■ WORK TASK ■
Please copy the data below exactly; none of the pictures in it belong in the copy.

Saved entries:
-*-*-

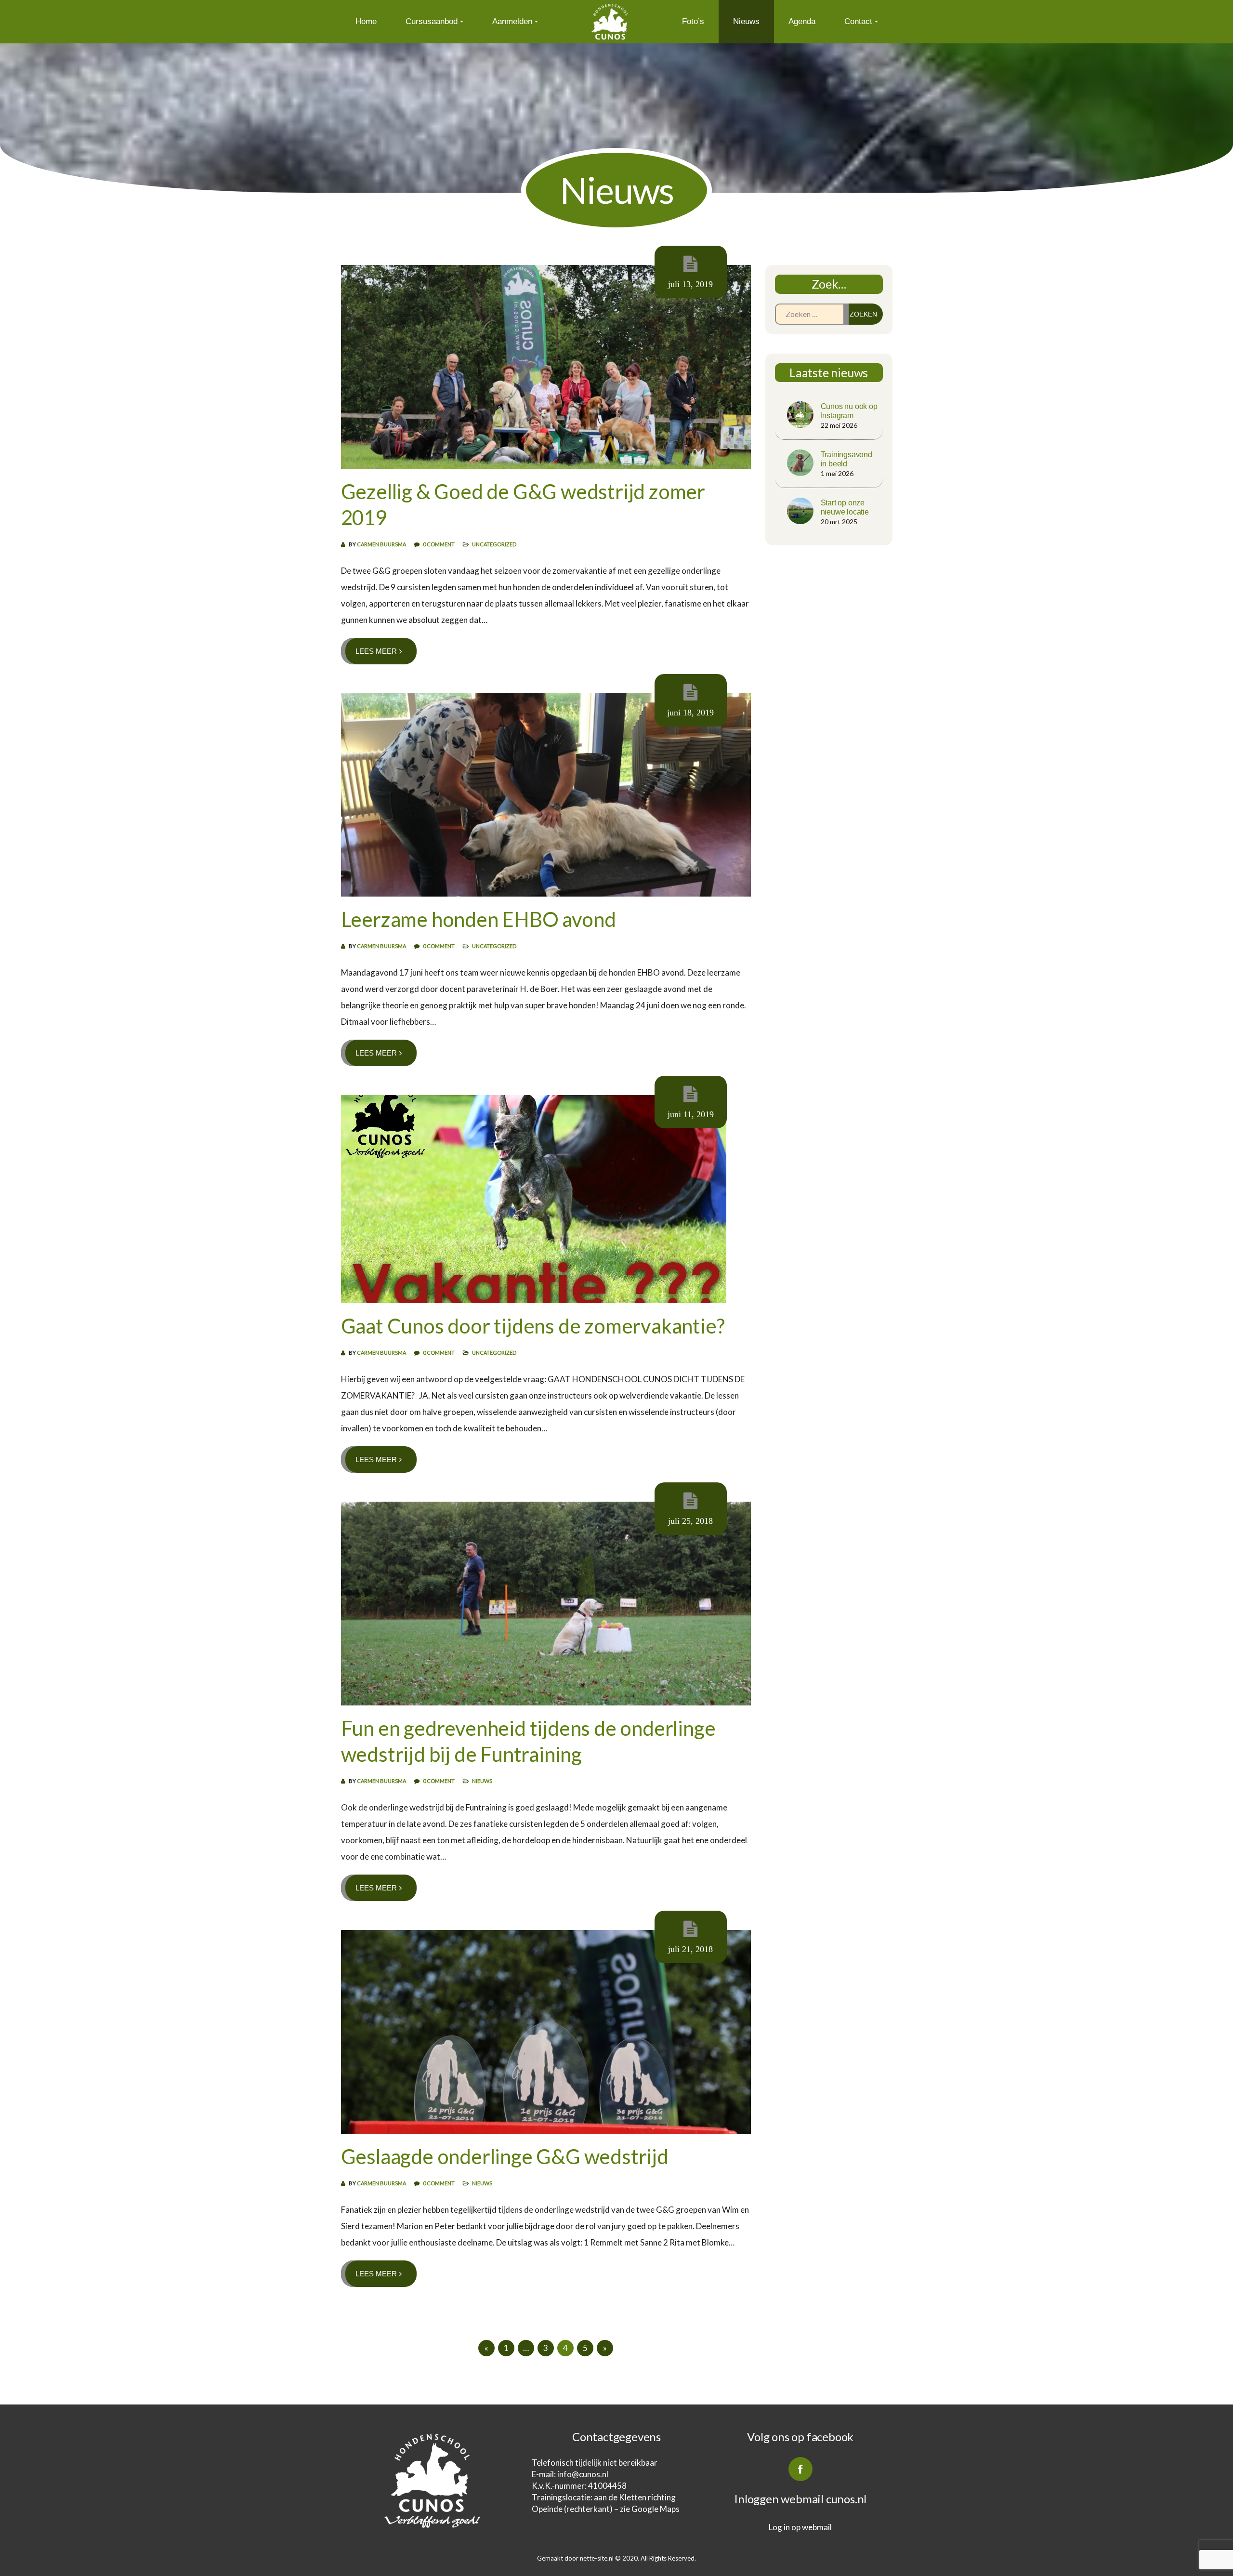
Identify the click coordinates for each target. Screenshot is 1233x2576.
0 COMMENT (439, 544)
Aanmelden (512, 21)
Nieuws (746, 21)
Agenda (801, 21)
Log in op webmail (800, 2527)
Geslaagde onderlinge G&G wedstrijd (505, 2156)
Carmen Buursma (381, 544)
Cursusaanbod (432, 21)
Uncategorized (494, 544)
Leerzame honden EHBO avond (478, 919)
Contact (858, 21)
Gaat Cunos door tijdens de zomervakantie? (533, 1326)
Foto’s (693, 21)
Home (366, 21)
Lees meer (376, 651)
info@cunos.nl (583, 2474)
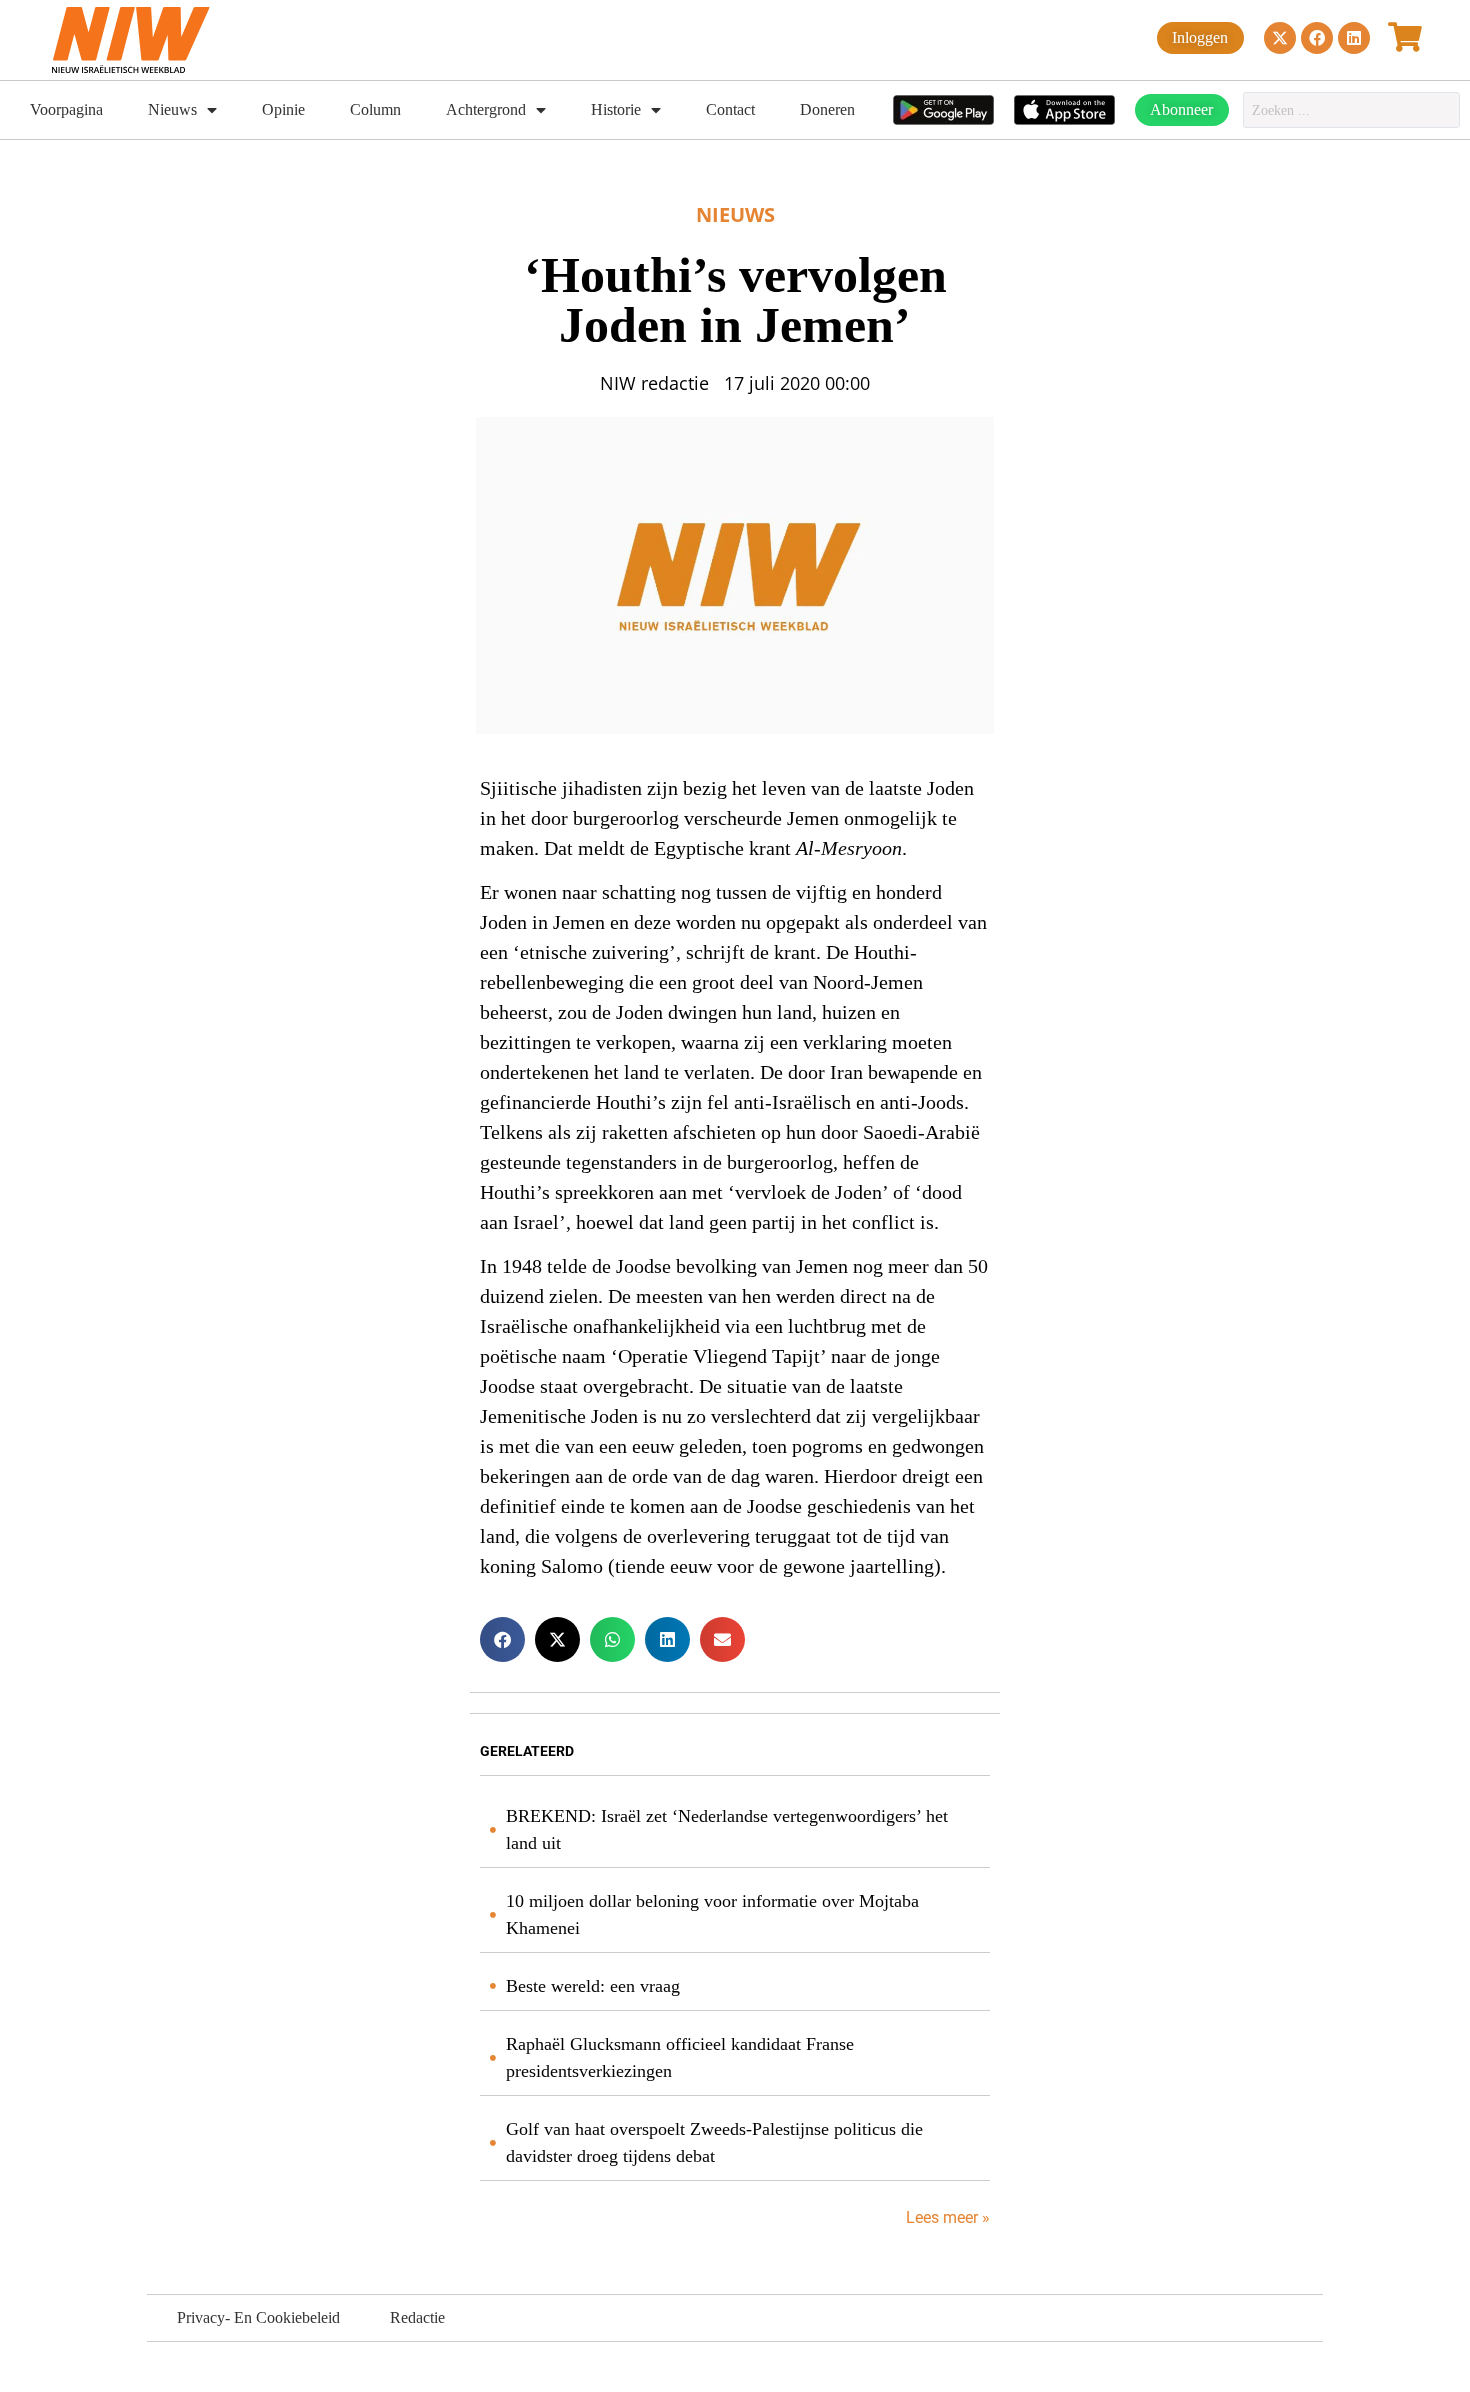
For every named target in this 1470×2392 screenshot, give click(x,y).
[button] (502, 1639)
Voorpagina (66, 109)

-*-*-

■ PROBLEM SOLUTION ■
Identify the click coordinates for each target. Screenshot is 1233x2576.
0 COMMENT (439, 544)
Aanmelden (512, 21)
Nieuws (746, 21)
Agenda (801, 21)
Log in op webmail (800, 2527)
Geslaagde onderlinge G&G wedstrijd (505, 2156)
Carmen Buursma (381, 544)
Cursusaanbod (432, 21)
Uncategorized (494, 544)
Leerzame honden EHBO avond (478, 919)
Contact (858, 21)
Gaat Cunos door tijdens de zomervakantie? (533, 1326)
Foto’s (693, 21)
Home (366, 21)
Lees meer (376, 651)
info@cunos.nl (583, 2474)
For every named target in this 1470×2392 screenshot, give click(x,y).
[button] (502, 1639)
Voorpagina (66, 109)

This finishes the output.